YOUR INSTRUCTIONS: Leave the pictures out and reproduce, exactly, the lines from the one with "Instruction: Tap the" through the end of the entries below.

AVAILABLE DATA:
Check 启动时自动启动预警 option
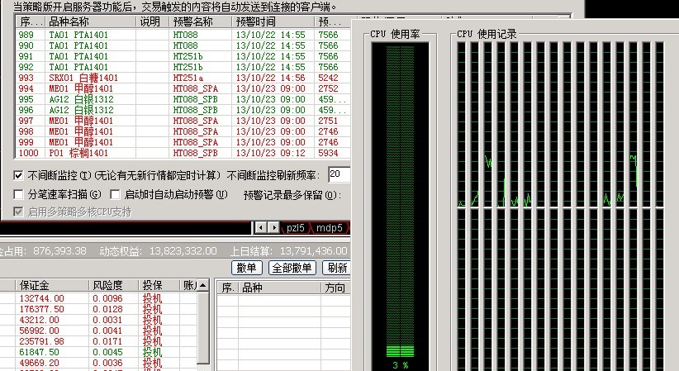This screenshot has height=371, width=679. 116,195
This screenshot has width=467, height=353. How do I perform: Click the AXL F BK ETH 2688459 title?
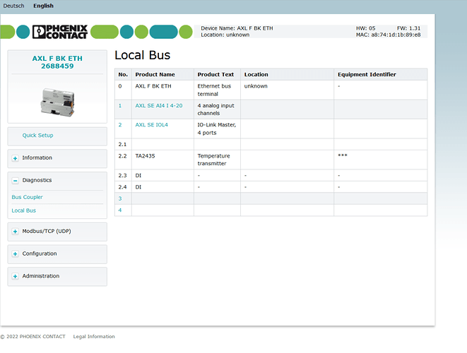click(x=57, y=62)
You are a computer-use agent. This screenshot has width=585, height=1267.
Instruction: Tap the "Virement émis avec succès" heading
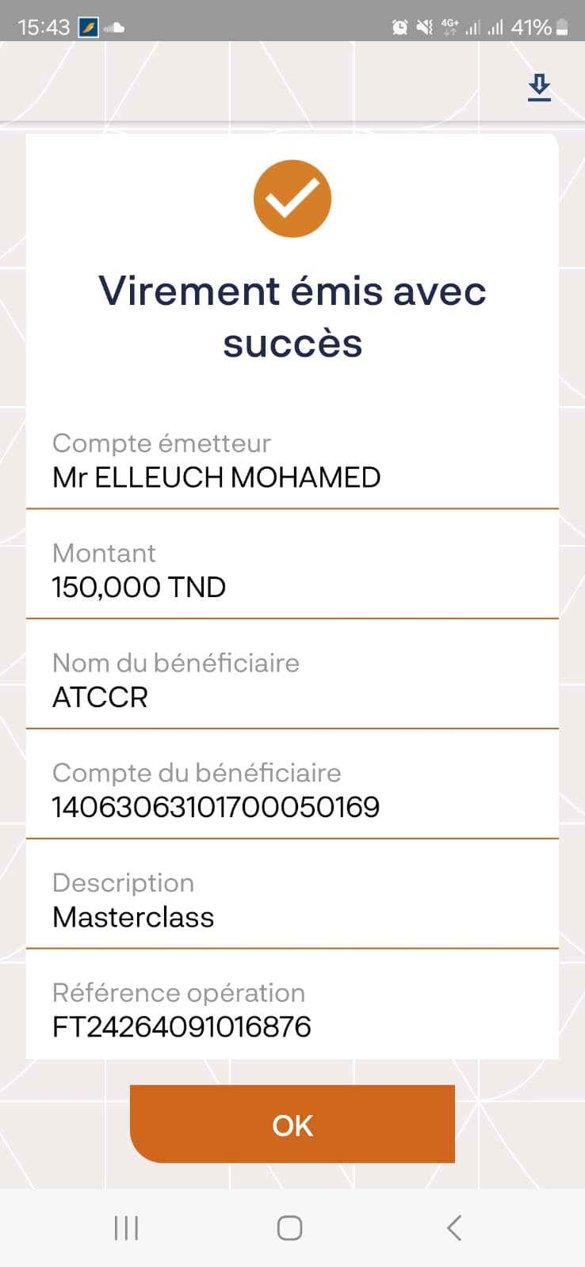[293, 317]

WRITTEN REPLY:
Instruction: Tap the "Virement émis avec succès" heading
[293, 317]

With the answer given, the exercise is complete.